Thursday, June 20, 2013

ICYMI - links from around the web


There's been so much going on this week that I thought an ICYMI (in case you missed it) column was in order ... so here we go:

* Did you know that school officials have an "obligation" to ensure that property taxes that fund schools are "fair"??? Nope, I didn't realize that was in their job description either. But that's exactly what a representative of school administrators and boards told an Ohio senate committee this week.

The premise is that they *must* challenge the values of properties in order to ensure that fairness, but is that really the case? As Lucas County Auditor Anita Lopez says, if that were true, wouldn't they also challenge property values that are too high? Turns out, they don't.

Read the whole thing at Ohio Watchdog

* If you were asked to describe a political action committee, would you include a group of people who get together to talk about politics? How about if one of the people in the group was a blogger? Probably not your idea of a PAC - but that's exactly what Ohio thinks is a PAC and they want a Cleveland-area blogger to register and follow all the rules associated with being a PAC - and pay the fines/fees for not already doing so.

This could have ramifications for any group in the state that discusses politics, regardless of political perspective. So the 1851 Center for Constitutional Law has asked the U.S. Supreme Court to review what it calls the "nation's strictest PAC regulations."

Read more at Ohio Watchdog

* The Farm Bill - though since it's really 80% food stamps so the name is quite misleading - is pending before Congress. Here's some really interesting information you need to know, especially since the bogus 'food stamp challenge' is back. Funny that this ridiculous challenge seems to be a regular event every time the bill is up for vote...but I digress.

Take a look at this chart. Do you really think we should borrow even more money to fund a 56% increase in spending for the Farm Bill?

* If you think George Orwell got it right in his book 1984, you should read this article about Herbert Spencer who wrote The Man Versus The State - in 1884.

There are some really terrific quotes from him and his book like:

Regulations have been made in yearly growing numbers, restraining the citizen in directions where his actions were previously unchecked, and compelling actions which previously he might perform or not as he liked; and at the same time heavier public burdens … have further restricted his freedom, by lessening that portion of his earnings which he can spend as he pleases, and augmenting the portion taken from him to be spent as public agents please.

The more numerous public instrumentalities become, the more is there generated in citizens the notion that everything is to be done for them, and nothing by them. Every generation is made less familiar with the attainment of desired ends by individual actions or private agencies; until, eventually, governmental agencies come to be thought of as the only available agencies.

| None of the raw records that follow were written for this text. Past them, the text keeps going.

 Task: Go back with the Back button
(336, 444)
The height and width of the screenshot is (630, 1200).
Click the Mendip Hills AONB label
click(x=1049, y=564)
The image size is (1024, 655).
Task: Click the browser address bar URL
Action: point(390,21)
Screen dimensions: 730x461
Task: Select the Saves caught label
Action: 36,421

and in a nod to the 'you didn't build that' meme:

It is not to the State that we owe the multitudinous useful inventions from the spade to the telephone; it is not the State which made possible extended navigation by a developed astronomy; it was not the State which made the discoveries in physics, chemistry, and the rest, which guide modern manufacturers; it was not the State which devised the machinery for producing fabrics of every kind, for transferring men and things from place to place, and for ministering in a thousand ways to our comforts. The worldwide transactions conducted in merchants' offices, the rush of traffic filling our streets, the retail distributing system which brings everything within easy reach and delivers the necessaries of life daily at our doors, are not of governmental origin. All these are results of the spontaneous activities of citizens, separate or grouped.

You might not have time to read the whole book, but this article about it will give you a good overview - and might surprise you at how predictable the move to tyranny is.